Tasks to perform:
- 1) Render this sentence from the mortgage arrears thread in French: "We don't get that data for the arrears, but we do get it for the restructured mortgages."
- 2) Write the next part of the forum thread on mortgage arrears, picking up after its final sentence.

Document text:
________

# Mortgage arrears as a measure of distress



## Brendan Burgess (12 Nov 2012)

Séamus Coffey has written an excellent piece on mortgage arrears as a measure of distress. 

He makes a point which I have made before, but he makes it far more clearly. 


> A truer level of distress, would not be payment arrears relative to  somewhat arbitrary contract obligations, but a measures of accounts  where the monthly interest charge is not being covered by the monthly  repayment.  People should not be classed as in mortgage distress because  of the length of their term.  Borrowers are in mortgage distress if  they cannot service their mortgage(interest) .


----------



## Chris (14 Dec 2012)

That is indeed a very interesting point to make. Are there any statistics available about the level of non-payment?

I know you have mentioned elsewhere that arrears amount to €1.6 bn for those 11% of home mortgages that are in arrears, but I wonder whether there is a way to guesstimate how many mortgage payments are for less than the interest. Since for many people that bought at the peak interest is the largest amount of their repayments, it is still quite possible that many people are not covering interest.


----------



## Brendan Burgess (14 Dec 2012)

HI Chris

We don't get that data for the arrears, but we do get it for the restructured mortgages. 

I have no doubt that there are many borrowers who are not able to pay the interest on their loan - the problem is that we have no doubt how many.

________

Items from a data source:

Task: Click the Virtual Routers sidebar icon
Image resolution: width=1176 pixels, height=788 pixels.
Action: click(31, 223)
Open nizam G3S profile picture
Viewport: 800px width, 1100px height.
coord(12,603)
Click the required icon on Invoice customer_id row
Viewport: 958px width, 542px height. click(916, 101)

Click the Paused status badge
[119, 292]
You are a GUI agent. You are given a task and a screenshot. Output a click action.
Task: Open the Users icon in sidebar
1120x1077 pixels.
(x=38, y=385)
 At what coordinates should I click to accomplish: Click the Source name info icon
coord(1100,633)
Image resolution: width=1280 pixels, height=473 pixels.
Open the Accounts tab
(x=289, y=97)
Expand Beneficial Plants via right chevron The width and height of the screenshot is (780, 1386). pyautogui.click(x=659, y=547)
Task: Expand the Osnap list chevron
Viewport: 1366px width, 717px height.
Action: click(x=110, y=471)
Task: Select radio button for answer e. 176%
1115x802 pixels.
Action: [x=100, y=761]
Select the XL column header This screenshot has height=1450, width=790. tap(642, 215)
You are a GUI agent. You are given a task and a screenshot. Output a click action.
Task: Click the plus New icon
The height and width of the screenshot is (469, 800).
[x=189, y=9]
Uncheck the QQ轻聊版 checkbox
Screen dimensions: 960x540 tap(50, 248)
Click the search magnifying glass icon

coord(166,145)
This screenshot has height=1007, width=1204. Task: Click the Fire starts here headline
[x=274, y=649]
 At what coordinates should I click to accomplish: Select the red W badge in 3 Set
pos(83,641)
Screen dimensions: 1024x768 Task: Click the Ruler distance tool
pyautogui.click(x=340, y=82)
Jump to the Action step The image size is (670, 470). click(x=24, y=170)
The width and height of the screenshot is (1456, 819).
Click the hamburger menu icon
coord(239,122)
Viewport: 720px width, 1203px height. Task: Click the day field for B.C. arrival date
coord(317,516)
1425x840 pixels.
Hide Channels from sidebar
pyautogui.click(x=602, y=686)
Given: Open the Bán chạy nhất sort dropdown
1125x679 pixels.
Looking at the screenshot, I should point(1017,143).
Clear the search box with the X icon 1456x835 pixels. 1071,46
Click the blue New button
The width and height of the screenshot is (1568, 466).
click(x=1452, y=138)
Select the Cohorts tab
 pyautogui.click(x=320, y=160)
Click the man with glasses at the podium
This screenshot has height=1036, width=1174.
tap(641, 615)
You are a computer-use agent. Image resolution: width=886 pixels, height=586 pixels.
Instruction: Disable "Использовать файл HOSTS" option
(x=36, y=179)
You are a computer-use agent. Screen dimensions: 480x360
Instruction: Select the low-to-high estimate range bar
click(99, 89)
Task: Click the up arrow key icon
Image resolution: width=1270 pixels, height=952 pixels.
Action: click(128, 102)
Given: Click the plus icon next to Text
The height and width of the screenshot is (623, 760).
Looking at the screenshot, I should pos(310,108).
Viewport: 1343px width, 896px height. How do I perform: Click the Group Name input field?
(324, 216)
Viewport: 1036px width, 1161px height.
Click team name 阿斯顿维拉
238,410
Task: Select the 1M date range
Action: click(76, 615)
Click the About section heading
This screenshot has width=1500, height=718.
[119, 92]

________

Results for the exercise:
- 1) Nous n'obtenons pas ces données pour les arriérés, mais nous les obtenons pour les prêts hypothécaires restructurés.

- 2)
For a person who has ten years left on a cheap tracker,  85% of the repayment is capital.  If they paid the interest only for 4 months, they would be classified as being 3 months in arrears.  Of course, they are going to find it easier to get a rescheduling arrangement than someone with 30 years left  on SVR, where rescheduling won't make much difference to the payment.


Brendan


----------



## Dr.Debt (14 Dec 2012)

I would fully concur with this type of analysis.

The mortgage arrears data currently churned out on a quarterly basis is completely masking the can of worms that really exists in the banking sector. I think everyone knows that there is a set of rules to determine which loans are in arrears.
The banks are masters at working around the rules so that "not all" troubled loans actually make it to the arrears list.

We will never get perfect information from the banks and whilst I don't like it, I actually do understand it.
If the information is very bad for example it can have a very real and material affect on how receivers of that information react to it. If the headline is that 60% of buy to let mortgage holders are in arrears with their mortgage, it may induce other borrowers to fall into arrears also.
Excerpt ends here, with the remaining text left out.